国王の口から告げられた言葉は、俺を衝撃の渦に呑み込んだ。


(国として、あくまでこれから助力願おうっていう転移者に対して、地下牢へ投獄したと……?)


「ッ、陛下!お言葉ですが、それは道理に反した扱いなのでは」

「そうは思うが、何せ気配が異質でな……あれでは、もはや魔物と言われても納得してしまう」

(やはり腐っても国王か。イアンの正体に勘づき始めている)


本当であれば直ぐにでも解放に動きたいが、それには彼が過去に勇者であったこと、自身が管理する村の住人であったことを明かさなければならない。

それに、それが判明したところで半魔となったイアンに前の様な暮らしが送れる確証はない。
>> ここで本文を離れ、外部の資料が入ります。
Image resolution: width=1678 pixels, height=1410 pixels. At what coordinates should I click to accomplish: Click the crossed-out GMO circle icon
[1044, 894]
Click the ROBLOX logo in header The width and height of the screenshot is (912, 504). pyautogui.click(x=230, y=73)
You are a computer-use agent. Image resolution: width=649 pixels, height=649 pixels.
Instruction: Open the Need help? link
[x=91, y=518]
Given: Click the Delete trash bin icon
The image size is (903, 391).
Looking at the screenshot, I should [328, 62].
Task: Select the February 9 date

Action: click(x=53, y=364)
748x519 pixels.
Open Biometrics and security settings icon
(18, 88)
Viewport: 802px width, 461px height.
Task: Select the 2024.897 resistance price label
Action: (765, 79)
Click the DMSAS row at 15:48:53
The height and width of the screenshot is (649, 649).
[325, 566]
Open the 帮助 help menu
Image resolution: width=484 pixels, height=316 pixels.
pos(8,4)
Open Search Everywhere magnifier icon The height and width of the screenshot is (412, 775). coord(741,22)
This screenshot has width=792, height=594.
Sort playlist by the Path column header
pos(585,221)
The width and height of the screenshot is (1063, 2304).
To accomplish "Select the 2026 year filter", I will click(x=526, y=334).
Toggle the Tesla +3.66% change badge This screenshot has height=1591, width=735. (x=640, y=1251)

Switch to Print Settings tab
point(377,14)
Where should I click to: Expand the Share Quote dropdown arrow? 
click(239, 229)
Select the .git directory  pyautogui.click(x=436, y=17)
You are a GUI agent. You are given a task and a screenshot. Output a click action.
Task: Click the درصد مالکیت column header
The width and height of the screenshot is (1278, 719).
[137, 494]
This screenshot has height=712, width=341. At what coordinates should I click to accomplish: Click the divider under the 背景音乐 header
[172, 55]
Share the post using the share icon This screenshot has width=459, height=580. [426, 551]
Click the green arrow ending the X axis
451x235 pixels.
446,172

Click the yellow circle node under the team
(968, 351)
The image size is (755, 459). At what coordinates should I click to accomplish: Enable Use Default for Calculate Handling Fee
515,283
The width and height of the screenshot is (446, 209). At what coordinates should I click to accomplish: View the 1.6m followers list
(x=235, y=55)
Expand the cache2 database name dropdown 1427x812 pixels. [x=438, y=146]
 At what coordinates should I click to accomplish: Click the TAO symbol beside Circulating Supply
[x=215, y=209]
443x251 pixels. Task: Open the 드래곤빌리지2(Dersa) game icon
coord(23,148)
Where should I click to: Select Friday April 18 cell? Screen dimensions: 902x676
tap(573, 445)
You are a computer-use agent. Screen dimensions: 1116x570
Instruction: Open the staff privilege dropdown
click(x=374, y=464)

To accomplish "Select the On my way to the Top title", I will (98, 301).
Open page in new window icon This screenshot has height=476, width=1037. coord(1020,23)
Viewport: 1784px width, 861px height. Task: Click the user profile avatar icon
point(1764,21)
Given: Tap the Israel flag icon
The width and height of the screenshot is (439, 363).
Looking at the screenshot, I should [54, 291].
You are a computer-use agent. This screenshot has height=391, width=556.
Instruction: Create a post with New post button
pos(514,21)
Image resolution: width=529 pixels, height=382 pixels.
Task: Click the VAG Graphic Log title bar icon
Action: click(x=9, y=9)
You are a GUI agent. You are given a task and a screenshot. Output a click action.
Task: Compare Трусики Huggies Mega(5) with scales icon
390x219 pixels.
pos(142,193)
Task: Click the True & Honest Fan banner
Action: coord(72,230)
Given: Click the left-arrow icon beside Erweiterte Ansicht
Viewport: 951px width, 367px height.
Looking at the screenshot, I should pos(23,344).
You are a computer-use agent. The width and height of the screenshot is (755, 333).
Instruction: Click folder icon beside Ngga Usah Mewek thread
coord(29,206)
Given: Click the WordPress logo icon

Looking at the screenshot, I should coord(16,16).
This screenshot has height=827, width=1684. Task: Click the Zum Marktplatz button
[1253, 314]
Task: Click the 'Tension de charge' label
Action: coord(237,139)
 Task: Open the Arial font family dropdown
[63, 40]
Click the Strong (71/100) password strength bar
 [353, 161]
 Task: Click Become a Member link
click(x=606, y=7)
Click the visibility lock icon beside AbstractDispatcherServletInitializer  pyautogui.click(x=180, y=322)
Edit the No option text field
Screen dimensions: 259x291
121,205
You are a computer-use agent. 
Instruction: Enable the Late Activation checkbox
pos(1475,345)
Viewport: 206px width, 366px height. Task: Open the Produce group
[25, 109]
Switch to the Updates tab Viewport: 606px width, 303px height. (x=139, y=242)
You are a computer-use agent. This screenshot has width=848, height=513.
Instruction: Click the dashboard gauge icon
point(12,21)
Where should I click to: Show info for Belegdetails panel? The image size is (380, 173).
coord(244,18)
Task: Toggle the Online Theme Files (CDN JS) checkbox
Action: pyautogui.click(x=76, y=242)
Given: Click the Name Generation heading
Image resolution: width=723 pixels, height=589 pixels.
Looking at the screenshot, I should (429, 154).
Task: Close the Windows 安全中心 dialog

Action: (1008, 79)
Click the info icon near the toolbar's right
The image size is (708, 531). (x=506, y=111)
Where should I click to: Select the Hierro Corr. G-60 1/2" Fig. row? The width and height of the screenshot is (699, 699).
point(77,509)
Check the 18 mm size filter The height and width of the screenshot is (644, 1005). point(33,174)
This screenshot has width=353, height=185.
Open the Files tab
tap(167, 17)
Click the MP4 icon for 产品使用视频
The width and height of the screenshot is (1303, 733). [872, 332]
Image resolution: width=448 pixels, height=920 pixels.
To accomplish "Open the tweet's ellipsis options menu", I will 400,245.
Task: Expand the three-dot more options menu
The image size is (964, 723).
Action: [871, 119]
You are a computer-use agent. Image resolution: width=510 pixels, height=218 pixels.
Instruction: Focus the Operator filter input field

……自身がイアンを匿っていたことを公にせず追求できることは、ここまでのようだ。


「陛下、その者は勇者パーティーに組み込まれるのでしょうか」

「そうだ。今すぐにでも出したいところではあるが、運よく収穫祭が目前に迫っている。それを節目として送り出そう……バレス、首尾はどうだ」

「緊急クエストの手配は進めております。今回も勇者を指名する手筈です」


そこまで話を聞き届け、短く礼をすると、地下牢へ向かうために踵を返した。


「待てリディア、今度こそ討伐を成功させなければならない。だからこそ手は尽くしたい……この城に戻って来てくれないだろうか」

「……陛下、私は既に排斥された人間です。どうしても戻れと言うならば、こちらにも条件がありますよ」


俺は眉間に寄る皺をそのままに、国王を振り返った。


「夢物語のような異世界転移者の伝説に頼るのをやめて、今ある資源を有効に使ってください。あの勇者の根性を叩き直せば、まだ勝機はあります」


反応を確かめる間も無く部屋を後にする。


(まあ、ユウの希望を叶える一歩は踏み出せたかな)


よくあの状況で啖呵切れたな、と自身の言動を振り返る。

きっとユウの事がなければ、今までと同じように、この国の行く末を嘆いても行動には移さなかったかもしれない。


「俺も、随分と絆されてるな」


地下牢に続く扉を開くと、その陰鬱な空気が身を掠めた。

……ここには、昔から良い思い出がない。

思わず引き返しそうになる自分を抑え込み、階段を降りきると、そこに待っていたのは意外な人物だった。


「あ、第二王子サマじゃん」

「……その呼び方はやめろ」

「ひえー、おっかなーい!」


俺の睨みを受けても全く動じず、ヒラヒラと手を揺らめかせて戯けると、勇者は逃げるように階段を登っていく。


「待て、お前は一体何がしたいんだ」

「何って?別になぁんにも」


「じゃあねぇ、?」と機嫌良さげに手を振ると、瞬く間にその姿は掻き消えた。


(何時も思うが、あの勇者には特別な力でもあるのか?あの逃げ足の速さは常人ではあり得ない)


冷たく湿った牢に繋がれ、浅い息を繰り返すイアンを見て、早々に手を打った方がいいと再認識した俺は足早に城を後にした。